Timoji met Vasco da Gama's fleet off Anjediva in 1498, but the Portuguese admiral suspected him of being a spy and refused his advances. In 1505, he attracted the Portuguese Viceroy Dom Francisco de Almeida to an estuary and, after keeping him waiting for three days, appeared before him richly attired and offered him his services and a token tribute. In 1507 Timoji warned the Viceroy of the upcoming siege of Cannanore by Calicut forces and supplied the Portuguese St. Angelo Fort during the siege. In the end of 1507, when a Mamluk fleet under Amir Husain Al-Kurdi (named "Mirocem" by the Portuguese) supplemented the Calicut forces, he became de Almeida's main informant. Soon after the Battle of Diu, Timoji met the Vijayanagara emperor Krishnadevaraya and offered him rich tribute. He then prompted the Portuguese to conquer Goa, the main port for the horse trade. The city had been conquered from Vijayanagar by the Bahmani Sultans in 1469, and passed to Bijapur. In late 1509, the remains of the Mamluk fleet defeated in the battle of Diu had taken refuge there.

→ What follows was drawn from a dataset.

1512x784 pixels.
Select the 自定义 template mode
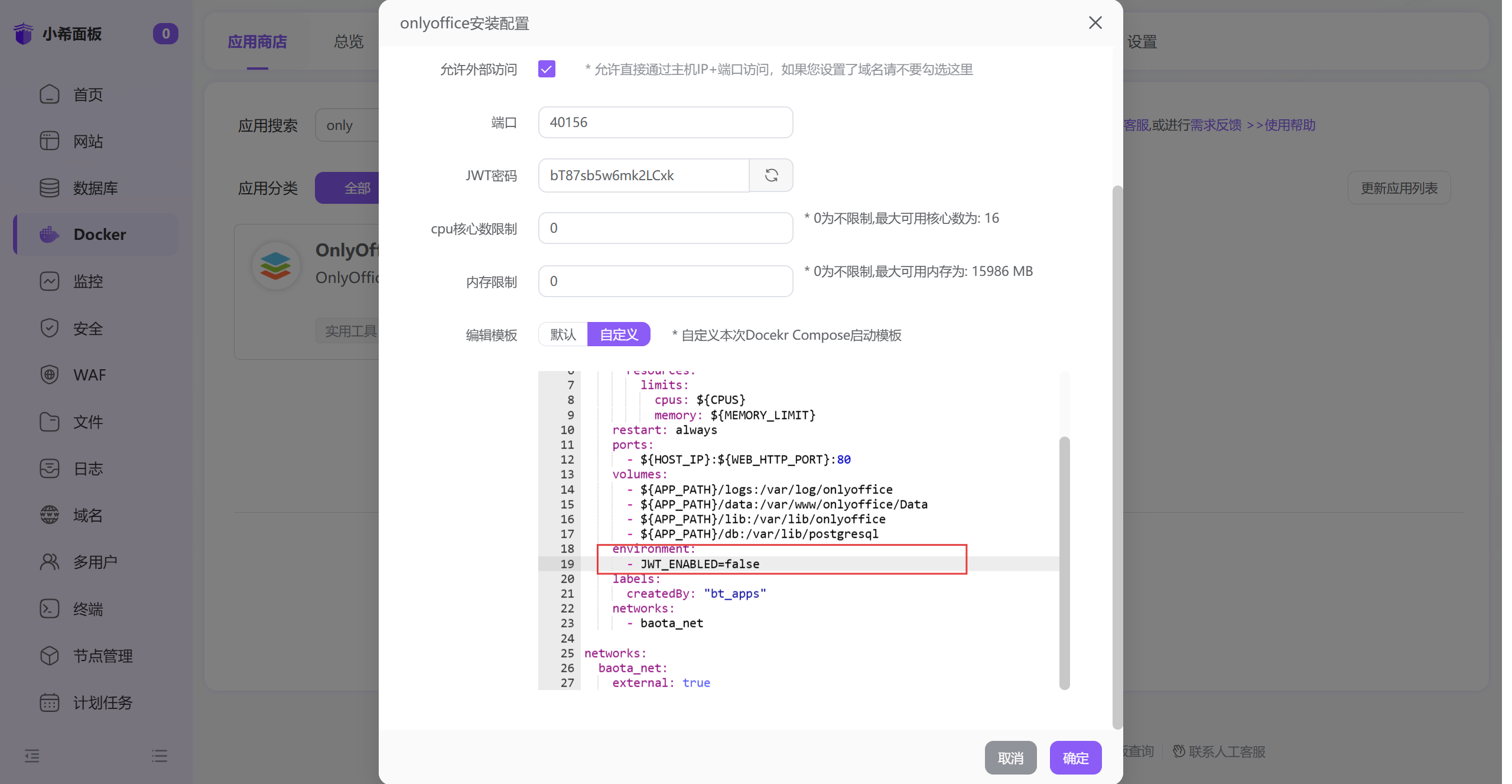pos(618,334)
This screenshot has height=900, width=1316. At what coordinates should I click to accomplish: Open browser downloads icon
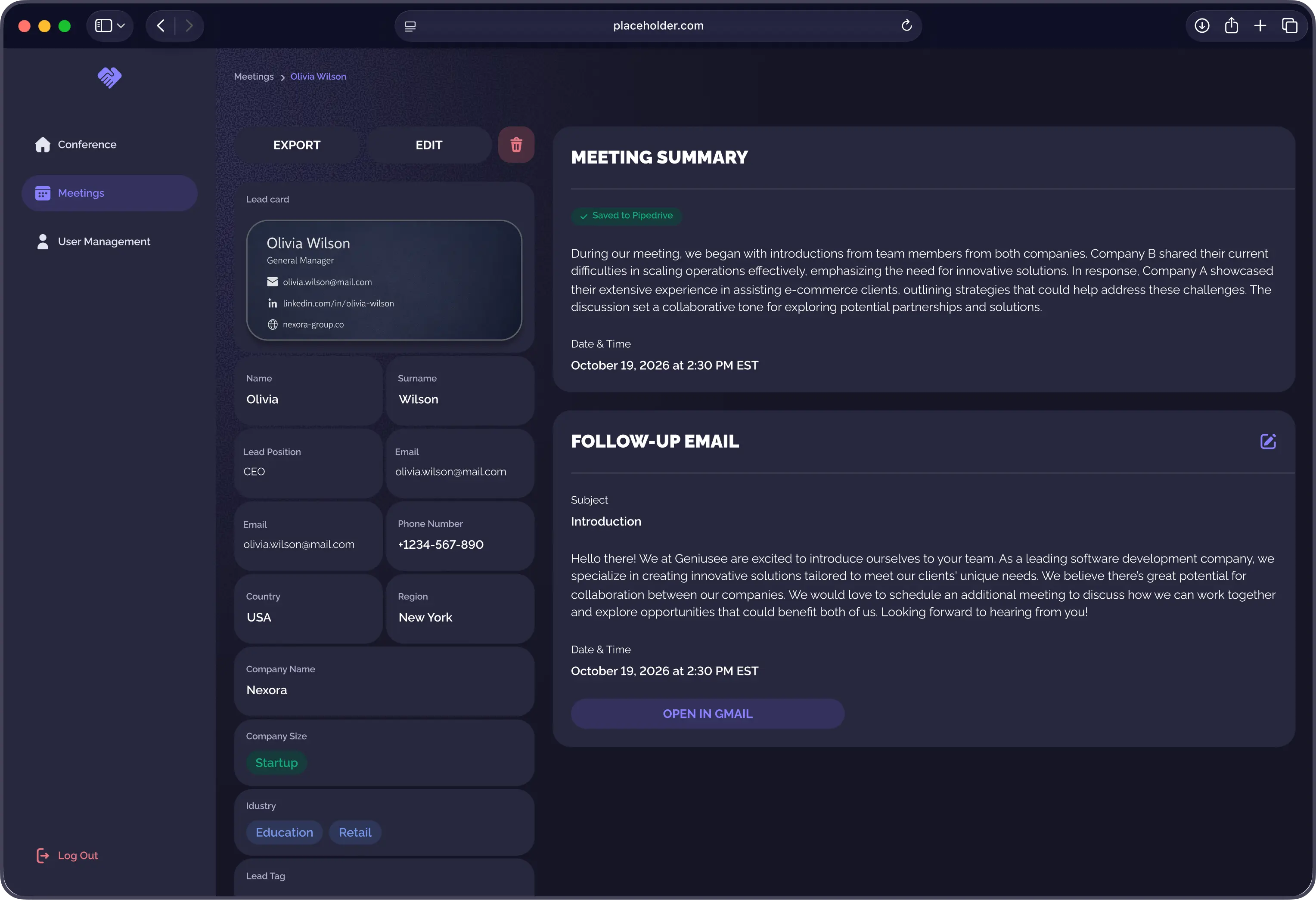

In 1510 the new governor Afonso de Albuquerque wanted to fight the Egyptian Mamluk Sultanate fleet in the Red Sea or return to Hormuz. However, Timoji convinced him that it would be easier to fight them in Goa, where they had sheltered after the Battle of Diu, and also of the illness of the Sultan Yusuf Adil Shah and war between the Deccan sultanates. So he invested in the capture of Goa to the Sultanate of Bijapur with the support of Timoji. On November, in a second strike, Albuquerque conquered Goa with a fleet fully renovated and about 300 Malabarese reinforcements from Cannanore.

They regained the support of the native population, although frustrating the initial expectations of Timoji, who aspired to gain the city. Afonso de Albuquerque rewarded him by appointing him chief "Aguazil" of the city, an administrator and representative of the native people, as a knowing interpreter of the local customs. He then made an agreement to lower yearly dues and started the first Portuguese mint in the East, after complaints from merchants and Timoji about the scarcity of currency.

==Later life and death==
Timoji was put in command of the native troops loyal to the Portuguese. However, he soon was relieved of his command due to his refusal to follow orders. The command of the native troops was given to a pretender to the throne of Honavar, and Timoji returned to piracy.

Timoji was made prisoner after a raid, and died by opium poisoning in 1512 soon after being taken to the Vijayanagar capital. His wife and children, however, returned to Goa where Afonso de Albuquerque arranged for their upkeep.